Ma veniamo all’argomento. Gustavo Zagrebelsky in Insegnare democrazia, scrive fra l’altro un interessantissimo Decalogo contro l’apatia politica.

Purtroppo la democrazia non partorisce se stessa, ma spesso apatia politica. E allora bisogna intervenire più decisamente e con strumenti diversi.
Molte le voci di quelli che chiamo gli apocalittici: i giovani sono apatici, indifferenti, sono i “nuovi barbari” (Baricco)…
Ma i giovani sono davvero senza cultura né storia, come appaiono da un’opinione pubblica ottusa e superficiale? Oppure non si conosce bene il loro modo di pensare, la loro cultura i loro stili di vita?
La scuola pubblica ha come compito primario la formazione civile, la scuola deve investire in democrazia, scuotere, stimolare, promuovere ideali e utopie.
Deve formare  persone, individui e non masse, cives e non clientes.
Da qui dovrebbe partire una riscoperta dell’agorà, di una politica che non sia esercizio di potere o governo dell’esistente, ma dialogo, dibattito, incontro di idee e di progetti.
E’ possibile insegnare che cosa è la democrazia, è più difficile insegnare ad essere democratici (sappiamo che non è la conoscenza della virtù a formare i virtuosi).
Ma ideali e virtù sono insegnabili?
L’importante è sapere, ma il compito degli educatori non può fermarsi qui.
La democrazia è difficile (non è dogma, è persuasione), è lenta (non va in aereo, ma pensa a piedi, non pensa con il computer, pensa con il cervello), è tortuosa (non guarda solo al qui e ora, ma al prima e al dopo),  stanca, viene a noia (pensa con il congiuntivo più che con l’indicativo), è complessa e faticosa (non considera solo la realtà ma il suo sconfinamento), chiama in causa perché “La democrazia non promette nulla a nessuno, ma richiede molto a tutti” (Zagrebelsky).

Per esempio compito di tutti i docenti e non solo degli insegnanti di storia dovrebbe essere:

  • riconoscimento della centralità dello studente, riconoscimento di dignità
  • cura dell’originalità
  • senso dell’uguaglianza
  • educazione all’uso del pensiero convergente e divergente
  • abitudine al dialogo (impegno e dialogo recentemente ricordati dal Presidente della Repubblica)
  • autorevolezza e non autoritarismo
  • rispetto di sé e rispetto degli altri.

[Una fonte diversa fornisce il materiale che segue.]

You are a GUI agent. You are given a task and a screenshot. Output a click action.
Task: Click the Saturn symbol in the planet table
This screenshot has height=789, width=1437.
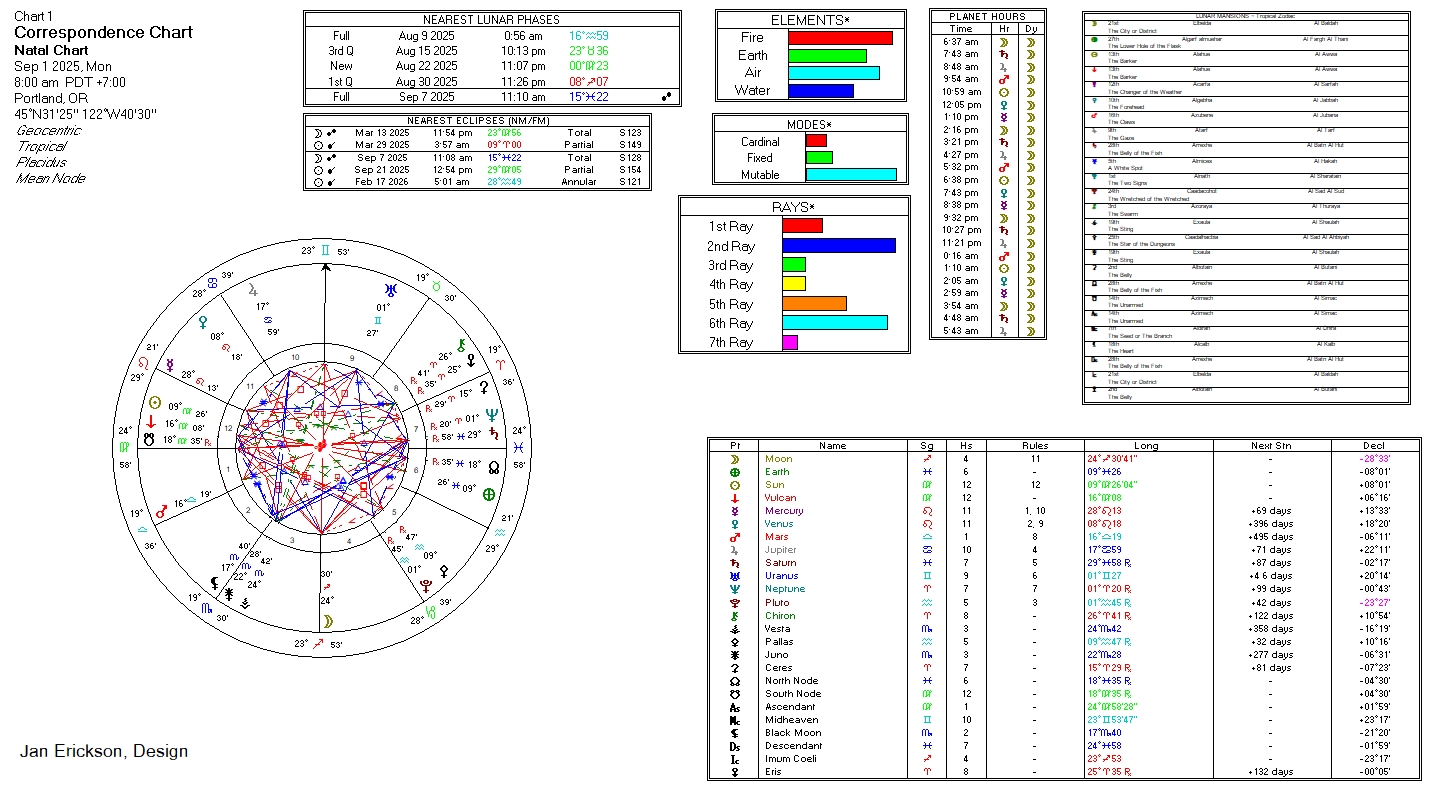coord(735,563)
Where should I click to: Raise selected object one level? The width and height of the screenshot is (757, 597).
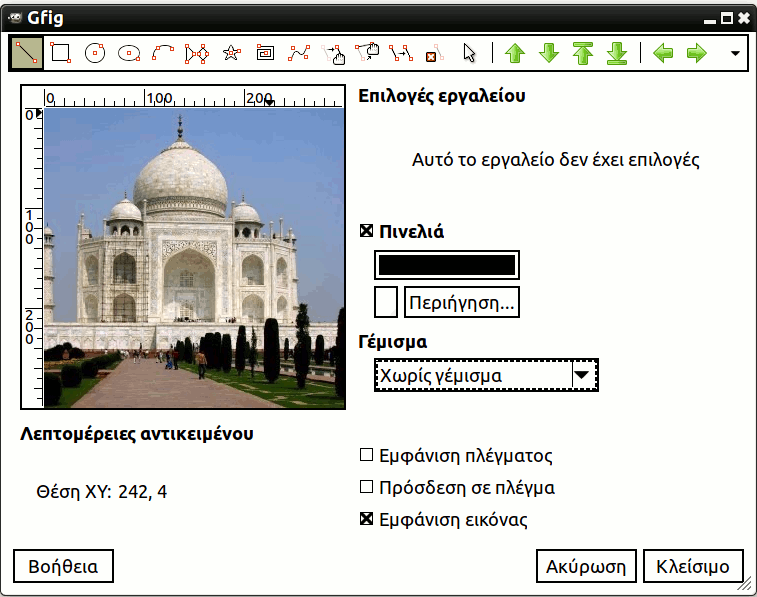point(514,53)
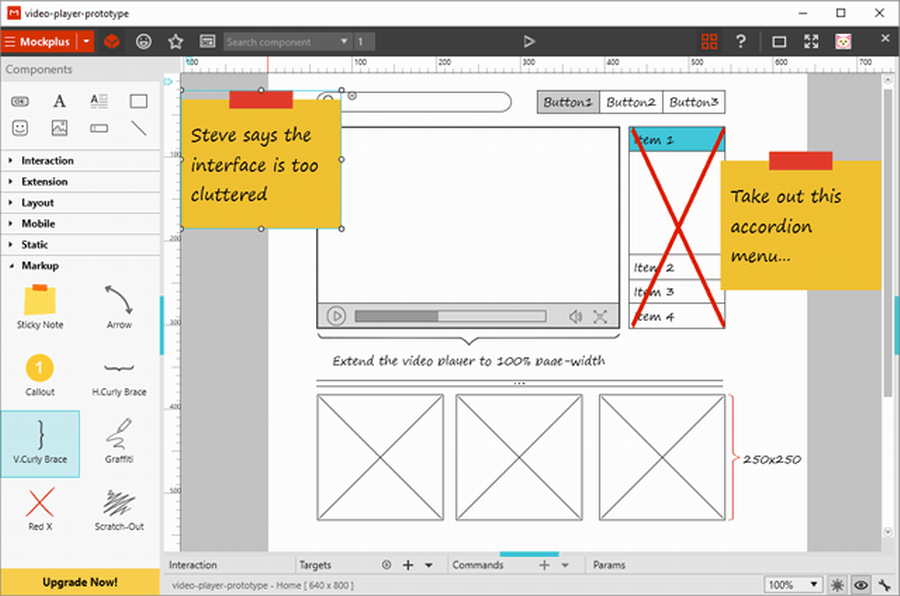Toggle the red grid view icon
The height and width of the screenshot is (596, 900).
coord(709,42)
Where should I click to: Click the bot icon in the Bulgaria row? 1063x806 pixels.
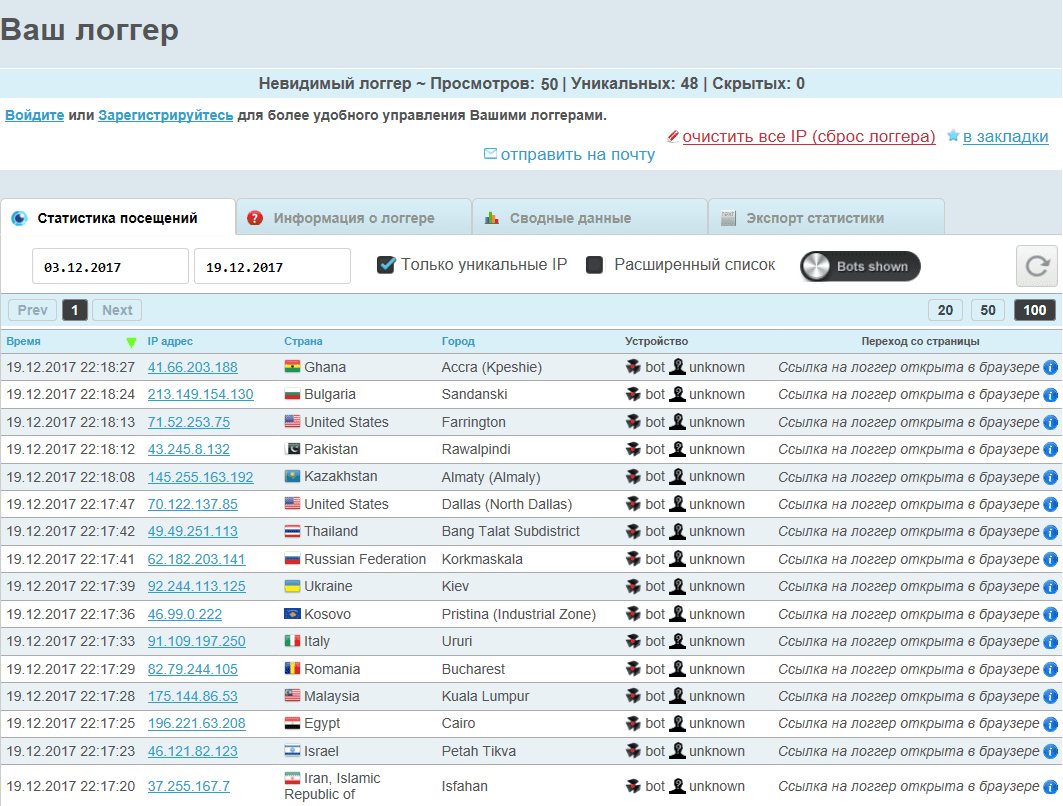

Ma anche, e questo per gli insegnanti di storia, una  storia non più come insegnamento di fatti, ma costruzione della loro significazione.
Gli studenti sono attori capaci di dare senso  al proprio mondo non pedine dello scacchiere della storia.
In questa nostra società così complessa occorre un civis  con forte senso dell’identità storica e culturale, ma che sa allargare il proprio compasso dell’orizzonte.
Il legame identitario con la propria cultura è così forte, tanto che non ha paura a metterlo in gioco.
Non erge barriere (visibile e invisibili), non costruisce moenia, ma cum munibus, costruisce rapporti e dialoghi, senza paure, né tolleranze, costruisce solidarietà, mettendo in comune i munus.
Attuale paesaggio storico assai problematico.
Epoca di turbolenza antropologica: mutamenti continui, continua necessità di negoziazioni e ridefinizioni.
La recente antropologia ci ha insegnato che la cultura non può essere un alibi per tracciare confini, intesi come linee nette e invalicabili, bensì un crocevia di storie, di idee, di sogni e di identità. Un senso del dove fortemente proiettato verso l’altrove.
Compito fondamentale della scuola sarà quello di favorire e governare un processo di integrazione europea.
Molte le aspettative sulla Carta Costituzionale europea, ma il problema sarà quello di formare cittadini capaci di elaborare un progetto politico per l’Europa.
Dovranno agire con occhio critico e propositivo su un uno scenario europeo dominato da una sostanziale incapacità di coniugare interessi nazionali contrastanti con l’interesse comune, di risolvere pesanti problemi economici, di venire a capo delle numerose problematiche identitarie.